We are given a logistic regression model:

\[ \log\left(\frac{P(Y=1)}{1 - P(Y=1)}\right) = \beta_0 + \beta_1 X_1 + \beta_2 X_2 \]

where the estimated coefficients are:

\[ \hat{\beta}_0 = -6, \quad \hat{\beta}_1 = 0.05, \quad \hat{\beta}_2 = 1 \]

(a).

The probability is given by the logistic function:

\[ P(Y=1) = \frac{e^{(\beta_0 + \beta_1 X_1 + \beta_2 X_2)}}{1 + e^{(\beta_0 + \beta_1 X_1 + \beta_2 X_2)}} \]

Substituting \(X_1 = 40\) (hours studied) and \(X_2 = 3.5\) (GPA):

\[ P(Y=1) = \frac{e^{-6 + (0.05 \times 40) + (1 \times 3.5)}}{1 + e^{-6 + (0.05 \times 40) + (1 \times 3.5)}} \]

beta_0 <- -6
beta_1 <- 0.05
beta_2 <- 1

# Given values
X1_a <- 40  # Hours studied
X2_a <- 3.5  # GPA

# Compute the probability
logit_value_a <- beta_0 + beta_1 * X1_a + beta_2 * X2_a
probability_a <- exp(logit_value_a) / (1 + exp(logit_value_a))

# Print result
probability_a
## [1] 0.3775407

The probability of getting an A with 40 hours of study and a 3.5 GPA is 0.378 (≈ 37.8%).

(b).

We set the probability to 50%, so:

\[ \log\left(\frac{0.5}{1 - 0.5}\right) = \beta_0 + \beta_1 X_1 + \beta_2 X_2 \]

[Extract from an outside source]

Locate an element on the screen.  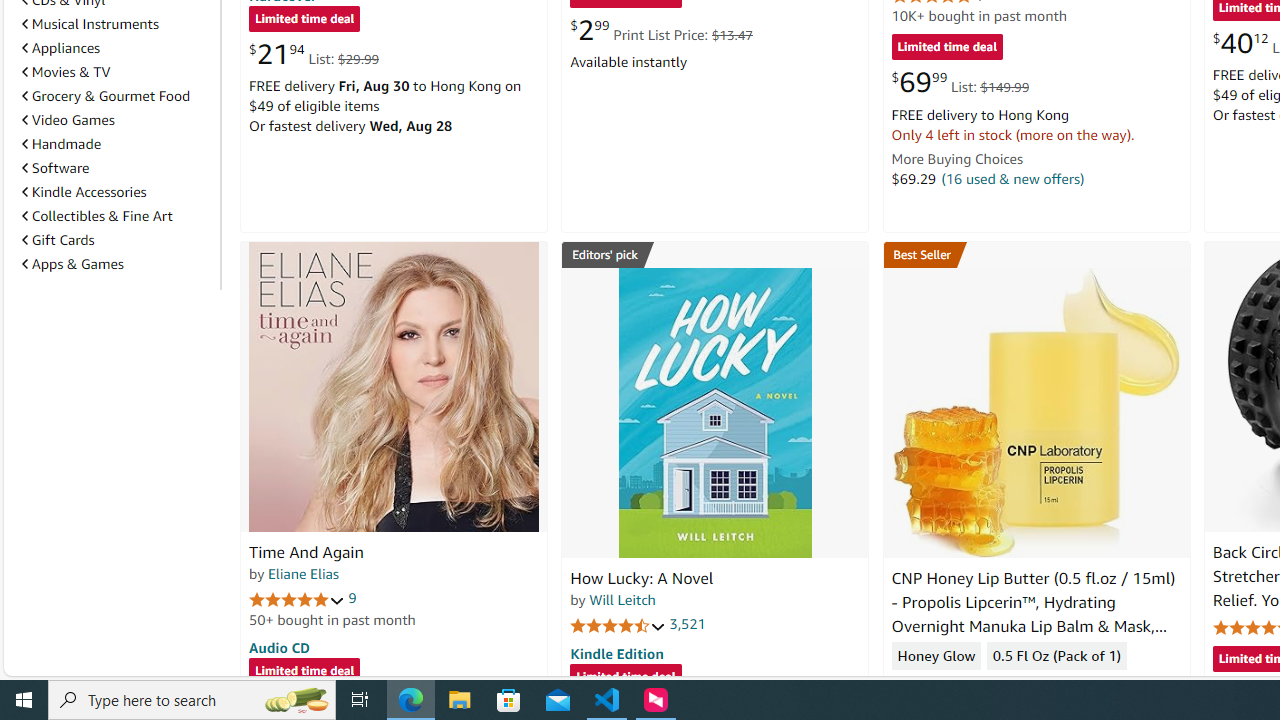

Since \(\log(1) = 0\), we solve for \(X_1\):

\[ 0 = -6 + 0.05X_1 + 1(3.5) \]

\[ 0.05X_1 = 6 - 3.5 \]

\[ X_1 = \frac{2.5}{0.05} = 50 \text{ hours} \]

X2_b <- 3.5  

# Solve for required hours (X1) for 50% probability
X1_b <- (6 - X2_b) / beta_1  

# Print result
X1_b
## [1] 50

The student would need to study 50 hours to have a 50% chance of getting an A in the class.

Question - 8

We are given two classification methods:

  1. Logistic Regression:
    • Training error rate = 20%
    • Test error rate = 30%
  2. 1-Nearest Neighbors (K = 1):
    • Average error rate (across training and test sets) = 18%

Which method should we prefer for classification of new observations?

We analyze the results:

  • Logistic regression has a low training error (20%) but a higher test error (30%), indicating that it is not overfitting, but may not generalize well to new data.
  • KNN with K = 1 has an average error rate of 18%, which suggests a very low training error (likely close to 0%) but may have high variance due to overfitting.

Since we care about generalization to new observations, we should focus on the test error rate rather than the training error.
- KNN with \(K = 1\) is likely overfitting because it perfectly memorizes training data but may not perform well on unseen data. - Logistic regression has a higher test error, but it may be more stable for new predictions.

Final Conclusion:

Since the test error rate for logistic regression (30%) is not explicitly compared to the test error rate of KNN, we cannot definitively say that KNN generalizes better. However, given that KNN with \(K = 1\) typically overfits, logistic regression is likely the better choice for classifying new observations.

If we were to consider KNN, we should try higher values of \(K\) to balance bias and variance.

Question - 9

Odds and probability are related by the formula:

\[ P = \frac{\text{Odds}}{1 + \text{Odds}} \]

Conversely, if given a probability \(P\), the odds are calculated as:

\[ \text{Odds} = \frac{P}{1 - P} \]

(a).

We are given:

\[ \text{Odds} = 0.37 \]

Using the formula:

\[ P = \frac{0.37}{1 + 0.37} \]

# Given odds
odds_a <- 0.37

# Compute probability
prob_a <- odds_a / (1 + odds_a)

# Print result
prob_a
## [1] 0.270073

The fraction of people who default is approximately 0.27 (or 27%)

(b).

The formula to compute odds from probability is:

\[ \text{Odds} = \frac{P}{1 - P} \]

We are given:

\[ P = 0.16 \]

Substituting the values:

\[ \text{Odds} = \frac{0.16}{1 - 0.16} = \frac{0.16}{0.84} \]

# Given probability
prob_b <- 0.16

# Compute odds
odds_b <- prob_b / (1 - prob_b)

# Print result
odds_b
## [1] 0.1904762

The odds of defaulting are 0.19 (or 19%).